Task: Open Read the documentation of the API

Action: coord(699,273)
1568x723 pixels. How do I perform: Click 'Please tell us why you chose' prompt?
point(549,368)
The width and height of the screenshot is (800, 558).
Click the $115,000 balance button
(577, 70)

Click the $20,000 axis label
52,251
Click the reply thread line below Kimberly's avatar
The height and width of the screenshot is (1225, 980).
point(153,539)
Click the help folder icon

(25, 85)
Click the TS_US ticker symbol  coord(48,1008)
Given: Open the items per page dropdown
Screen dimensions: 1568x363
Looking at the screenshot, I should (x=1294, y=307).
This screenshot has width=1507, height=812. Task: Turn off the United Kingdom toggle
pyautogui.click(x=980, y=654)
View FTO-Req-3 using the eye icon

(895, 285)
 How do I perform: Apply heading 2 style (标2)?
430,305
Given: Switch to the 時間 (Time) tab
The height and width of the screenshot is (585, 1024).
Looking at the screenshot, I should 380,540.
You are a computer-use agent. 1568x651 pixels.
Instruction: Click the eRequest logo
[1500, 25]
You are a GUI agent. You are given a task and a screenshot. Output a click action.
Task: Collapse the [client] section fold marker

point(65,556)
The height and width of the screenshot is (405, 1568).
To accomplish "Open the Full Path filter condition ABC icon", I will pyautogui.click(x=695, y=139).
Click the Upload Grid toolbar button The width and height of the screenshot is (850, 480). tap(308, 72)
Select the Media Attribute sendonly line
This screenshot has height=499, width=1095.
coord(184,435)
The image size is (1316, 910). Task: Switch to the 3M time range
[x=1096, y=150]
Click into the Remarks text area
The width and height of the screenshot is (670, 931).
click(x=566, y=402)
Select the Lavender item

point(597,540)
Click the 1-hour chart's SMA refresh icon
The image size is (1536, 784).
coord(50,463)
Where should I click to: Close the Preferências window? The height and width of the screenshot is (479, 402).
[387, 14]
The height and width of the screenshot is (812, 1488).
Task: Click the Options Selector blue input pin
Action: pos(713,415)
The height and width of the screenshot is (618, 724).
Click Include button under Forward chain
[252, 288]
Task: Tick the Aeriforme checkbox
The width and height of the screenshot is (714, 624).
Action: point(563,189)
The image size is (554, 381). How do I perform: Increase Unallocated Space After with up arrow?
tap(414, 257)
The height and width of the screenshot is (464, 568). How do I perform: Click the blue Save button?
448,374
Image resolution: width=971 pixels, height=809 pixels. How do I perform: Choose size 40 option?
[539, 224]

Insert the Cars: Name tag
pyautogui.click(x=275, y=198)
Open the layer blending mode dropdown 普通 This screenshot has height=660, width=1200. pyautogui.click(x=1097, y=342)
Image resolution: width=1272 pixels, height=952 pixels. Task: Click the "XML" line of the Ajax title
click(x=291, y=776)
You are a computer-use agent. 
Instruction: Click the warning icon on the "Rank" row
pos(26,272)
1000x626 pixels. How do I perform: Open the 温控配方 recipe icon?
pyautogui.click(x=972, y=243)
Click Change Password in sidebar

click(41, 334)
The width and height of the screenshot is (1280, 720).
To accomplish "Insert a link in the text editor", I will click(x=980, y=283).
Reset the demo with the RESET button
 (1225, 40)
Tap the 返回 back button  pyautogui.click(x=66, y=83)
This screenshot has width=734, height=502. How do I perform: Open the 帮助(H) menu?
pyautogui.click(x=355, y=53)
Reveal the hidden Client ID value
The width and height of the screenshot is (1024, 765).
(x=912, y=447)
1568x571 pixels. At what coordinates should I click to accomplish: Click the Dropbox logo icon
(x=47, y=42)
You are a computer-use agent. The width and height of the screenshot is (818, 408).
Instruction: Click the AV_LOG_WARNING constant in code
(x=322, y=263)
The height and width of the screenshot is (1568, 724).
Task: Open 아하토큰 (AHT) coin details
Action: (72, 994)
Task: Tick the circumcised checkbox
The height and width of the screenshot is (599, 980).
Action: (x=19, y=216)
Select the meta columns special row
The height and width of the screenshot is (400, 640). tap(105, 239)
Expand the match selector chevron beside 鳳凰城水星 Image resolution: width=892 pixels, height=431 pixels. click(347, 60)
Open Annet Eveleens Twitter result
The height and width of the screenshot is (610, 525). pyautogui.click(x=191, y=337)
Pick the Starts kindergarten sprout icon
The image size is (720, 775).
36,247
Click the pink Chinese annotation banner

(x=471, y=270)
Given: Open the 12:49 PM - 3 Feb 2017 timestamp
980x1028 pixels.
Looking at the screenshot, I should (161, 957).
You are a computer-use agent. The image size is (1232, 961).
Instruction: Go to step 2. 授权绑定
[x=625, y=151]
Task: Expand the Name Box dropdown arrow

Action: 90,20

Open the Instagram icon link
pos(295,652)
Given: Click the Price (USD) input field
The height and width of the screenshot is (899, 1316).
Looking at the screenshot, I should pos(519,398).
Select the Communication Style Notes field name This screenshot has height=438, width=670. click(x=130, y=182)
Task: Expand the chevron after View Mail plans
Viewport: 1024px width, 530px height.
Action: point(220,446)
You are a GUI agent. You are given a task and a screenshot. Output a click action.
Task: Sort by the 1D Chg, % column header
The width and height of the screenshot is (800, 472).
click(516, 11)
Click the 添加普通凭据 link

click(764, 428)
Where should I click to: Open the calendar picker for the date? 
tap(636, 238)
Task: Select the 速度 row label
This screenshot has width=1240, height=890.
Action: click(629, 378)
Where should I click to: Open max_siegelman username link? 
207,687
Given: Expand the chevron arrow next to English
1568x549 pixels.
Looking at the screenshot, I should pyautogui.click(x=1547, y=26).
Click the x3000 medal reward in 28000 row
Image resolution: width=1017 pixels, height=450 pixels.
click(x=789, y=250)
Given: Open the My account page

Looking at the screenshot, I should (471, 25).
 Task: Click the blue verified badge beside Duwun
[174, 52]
--- --- ---
§ What you will do
Answer with nothing but the count of lines in the entries that hold the word "agent".

§ Written solution
6